(Element lookup records)
+--

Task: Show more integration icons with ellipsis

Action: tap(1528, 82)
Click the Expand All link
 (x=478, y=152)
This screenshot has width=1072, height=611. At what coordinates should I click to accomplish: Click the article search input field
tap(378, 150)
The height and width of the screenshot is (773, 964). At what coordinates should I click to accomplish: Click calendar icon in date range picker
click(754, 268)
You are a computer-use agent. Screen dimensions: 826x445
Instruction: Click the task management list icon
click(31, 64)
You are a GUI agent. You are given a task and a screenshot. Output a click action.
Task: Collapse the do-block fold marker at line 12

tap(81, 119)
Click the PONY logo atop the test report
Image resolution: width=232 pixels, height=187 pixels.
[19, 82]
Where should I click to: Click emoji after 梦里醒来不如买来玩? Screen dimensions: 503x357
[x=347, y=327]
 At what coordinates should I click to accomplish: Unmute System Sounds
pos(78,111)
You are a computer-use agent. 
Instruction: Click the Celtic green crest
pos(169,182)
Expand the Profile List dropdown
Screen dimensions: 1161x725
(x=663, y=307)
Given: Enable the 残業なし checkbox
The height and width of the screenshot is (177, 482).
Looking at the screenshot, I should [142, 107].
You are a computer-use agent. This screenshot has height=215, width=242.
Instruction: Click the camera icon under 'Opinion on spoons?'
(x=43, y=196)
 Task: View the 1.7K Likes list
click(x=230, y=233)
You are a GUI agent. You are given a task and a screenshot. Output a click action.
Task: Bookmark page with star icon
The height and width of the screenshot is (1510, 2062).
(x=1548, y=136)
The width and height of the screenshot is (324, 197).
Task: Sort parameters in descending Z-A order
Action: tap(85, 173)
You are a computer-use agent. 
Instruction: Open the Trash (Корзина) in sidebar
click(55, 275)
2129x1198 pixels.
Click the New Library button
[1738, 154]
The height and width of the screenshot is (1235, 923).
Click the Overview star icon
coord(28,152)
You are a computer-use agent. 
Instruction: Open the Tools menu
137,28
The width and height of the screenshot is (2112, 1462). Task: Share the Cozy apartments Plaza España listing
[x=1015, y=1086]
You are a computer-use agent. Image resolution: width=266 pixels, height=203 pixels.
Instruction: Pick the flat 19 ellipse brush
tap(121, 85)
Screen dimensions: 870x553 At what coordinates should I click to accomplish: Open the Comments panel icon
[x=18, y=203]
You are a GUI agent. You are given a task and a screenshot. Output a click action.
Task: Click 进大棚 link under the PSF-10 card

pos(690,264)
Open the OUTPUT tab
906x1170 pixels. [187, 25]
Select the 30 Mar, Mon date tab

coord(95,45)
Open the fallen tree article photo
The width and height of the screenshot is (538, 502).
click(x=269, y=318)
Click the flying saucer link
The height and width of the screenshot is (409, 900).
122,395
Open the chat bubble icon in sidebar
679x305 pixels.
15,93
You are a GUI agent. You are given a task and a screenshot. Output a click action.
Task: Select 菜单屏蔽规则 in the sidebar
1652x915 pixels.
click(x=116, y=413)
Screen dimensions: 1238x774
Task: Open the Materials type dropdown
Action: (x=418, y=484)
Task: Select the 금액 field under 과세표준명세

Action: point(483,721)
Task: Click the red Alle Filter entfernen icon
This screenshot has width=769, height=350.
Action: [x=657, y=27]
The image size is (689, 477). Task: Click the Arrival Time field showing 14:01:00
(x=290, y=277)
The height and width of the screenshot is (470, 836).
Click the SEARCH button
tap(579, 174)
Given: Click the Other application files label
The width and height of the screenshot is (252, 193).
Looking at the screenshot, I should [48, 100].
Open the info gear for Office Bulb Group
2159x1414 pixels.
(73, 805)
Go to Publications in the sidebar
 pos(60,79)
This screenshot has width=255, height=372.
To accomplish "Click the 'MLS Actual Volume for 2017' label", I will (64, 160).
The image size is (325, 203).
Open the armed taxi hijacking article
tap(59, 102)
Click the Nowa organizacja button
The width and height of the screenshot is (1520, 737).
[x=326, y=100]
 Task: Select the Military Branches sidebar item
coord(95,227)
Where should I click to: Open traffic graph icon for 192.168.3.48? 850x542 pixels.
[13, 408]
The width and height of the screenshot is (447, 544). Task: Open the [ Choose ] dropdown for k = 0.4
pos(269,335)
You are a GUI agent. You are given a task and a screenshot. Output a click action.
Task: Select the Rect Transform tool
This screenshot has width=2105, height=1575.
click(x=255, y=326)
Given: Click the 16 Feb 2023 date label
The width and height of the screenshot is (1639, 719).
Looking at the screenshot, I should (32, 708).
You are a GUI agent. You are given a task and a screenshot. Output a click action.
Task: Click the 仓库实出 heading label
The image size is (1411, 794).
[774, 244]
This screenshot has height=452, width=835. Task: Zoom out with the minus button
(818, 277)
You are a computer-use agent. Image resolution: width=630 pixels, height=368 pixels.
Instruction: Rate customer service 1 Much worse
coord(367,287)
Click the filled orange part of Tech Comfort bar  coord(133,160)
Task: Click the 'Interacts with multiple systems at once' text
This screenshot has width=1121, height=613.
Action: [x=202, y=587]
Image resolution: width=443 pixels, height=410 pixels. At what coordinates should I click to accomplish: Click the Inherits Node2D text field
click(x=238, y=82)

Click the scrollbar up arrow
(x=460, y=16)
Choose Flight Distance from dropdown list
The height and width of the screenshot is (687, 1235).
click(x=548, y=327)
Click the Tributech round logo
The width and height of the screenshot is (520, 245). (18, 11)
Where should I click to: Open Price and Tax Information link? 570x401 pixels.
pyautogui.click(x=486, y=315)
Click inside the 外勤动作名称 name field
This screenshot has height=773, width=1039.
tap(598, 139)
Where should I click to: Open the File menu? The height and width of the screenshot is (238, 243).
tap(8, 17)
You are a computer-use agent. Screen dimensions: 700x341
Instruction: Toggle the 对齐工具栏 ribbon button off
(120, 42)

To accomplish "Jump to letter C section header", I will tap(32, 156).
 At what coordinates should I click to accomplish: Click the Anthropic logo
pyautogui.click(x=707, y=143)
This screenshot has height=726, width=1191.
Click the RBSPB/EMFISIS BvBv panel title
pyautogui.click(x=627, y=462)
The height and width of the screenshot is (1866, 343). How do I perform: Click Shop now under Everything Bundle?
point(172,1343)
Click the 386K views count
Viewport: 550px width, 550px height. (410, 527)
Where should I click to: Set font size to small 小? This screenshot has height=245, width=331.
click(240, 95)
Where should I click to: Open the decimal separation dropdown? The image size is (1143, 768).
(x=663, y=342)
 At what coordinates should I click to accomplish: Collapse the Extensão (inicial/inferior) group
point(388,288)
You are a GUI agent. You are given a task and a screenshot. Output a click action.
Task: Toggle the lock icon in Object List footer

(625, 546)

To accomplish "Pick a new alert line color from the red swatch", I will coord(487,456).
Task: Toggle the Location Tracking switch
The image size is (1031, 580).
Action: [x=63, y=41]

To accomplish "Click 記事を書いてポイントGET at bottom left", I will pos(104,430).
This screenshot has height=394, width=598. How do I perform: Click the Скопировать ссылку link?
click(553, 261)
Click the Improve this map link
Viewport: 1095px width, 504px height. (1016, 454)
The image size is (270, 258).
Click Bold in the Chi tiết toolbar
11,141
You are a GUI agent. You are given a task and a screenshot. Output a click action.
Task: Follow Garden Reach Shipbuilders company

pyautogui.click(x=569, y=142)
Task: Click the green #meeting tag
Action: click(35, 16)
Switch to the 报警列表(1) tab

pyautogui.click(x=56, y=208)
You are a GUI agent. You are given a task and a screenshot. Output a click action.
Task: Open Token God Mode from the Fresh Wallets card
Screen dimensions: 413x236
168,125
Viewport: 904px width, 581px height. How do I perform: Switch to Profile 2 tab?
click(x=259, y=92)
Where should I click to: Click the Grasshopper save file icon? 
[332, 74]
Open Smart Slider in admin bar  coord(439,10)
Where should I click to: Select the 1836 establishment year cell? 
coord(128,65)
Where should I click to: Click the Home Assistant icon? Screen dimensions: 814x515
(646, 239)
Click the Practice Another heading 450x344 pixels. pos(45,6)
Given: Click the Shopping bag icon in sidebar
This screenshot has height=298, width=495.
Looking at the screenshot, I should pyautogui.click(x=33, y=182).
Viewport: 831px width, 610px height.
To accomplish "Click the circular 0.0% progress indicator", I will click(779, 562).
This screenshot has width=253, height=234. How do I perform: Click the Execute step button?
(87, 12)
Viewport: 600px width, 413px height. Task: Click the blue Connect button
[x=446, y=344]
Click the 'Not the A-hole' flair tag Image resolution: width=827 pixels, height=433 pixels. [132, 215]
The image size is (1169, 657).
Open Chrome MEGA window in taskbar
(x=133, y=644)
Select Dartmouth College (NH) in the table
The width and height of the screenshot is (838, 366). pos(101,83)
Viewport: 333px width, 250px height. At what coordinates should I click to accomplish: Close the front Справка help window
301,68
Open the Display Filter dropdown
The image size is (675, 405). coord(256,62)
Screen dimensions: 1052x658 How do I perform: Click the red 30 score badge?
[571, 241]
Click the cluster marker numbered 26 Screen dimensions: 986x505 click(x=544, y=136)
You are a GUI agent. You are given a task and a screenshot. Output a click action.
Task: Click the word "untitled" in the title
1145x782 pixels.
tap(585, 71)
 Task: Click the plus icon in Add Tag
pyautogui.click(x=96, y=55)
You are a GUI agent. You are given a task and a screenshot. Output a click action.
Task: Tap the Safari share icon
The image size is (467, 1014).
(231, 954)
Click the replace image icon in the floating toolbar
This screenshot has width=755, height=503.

+--

- _CHALLENGE_
Can you rewrite the data starting with the line that contains "Where should I click to: Open Price" and going on through the line that contains "pyautogui.click(x=707, y=143)", changing "computer-use agent" to "GUI agent" and leaving everything else as it is?

- _WRITTEN RESPONSE_
Where should I click to: Open Price and Tax Information link? 570x401 pixels.
pyautogui.click(x=486, y=315)
Click inside the 外勤动作名称 name field
This screenshot has height=773, width=1039.
tap(598, 139)
Where should I click to: Open the File menu? The height and width of the screenshot is (238, 243).
tap(8, 17)
You are a GUI agent. Screen dimensions: 700x341
Instruction: Toggle the 对齐工具栏 ribbon button off
(120, 42)

To accomplish "Jump to letter C section header", I will tap(32, 156).
 At what coordinates should I click to accomplish: Click the Anthropic logo
pyautogui.click(x=707, y=143)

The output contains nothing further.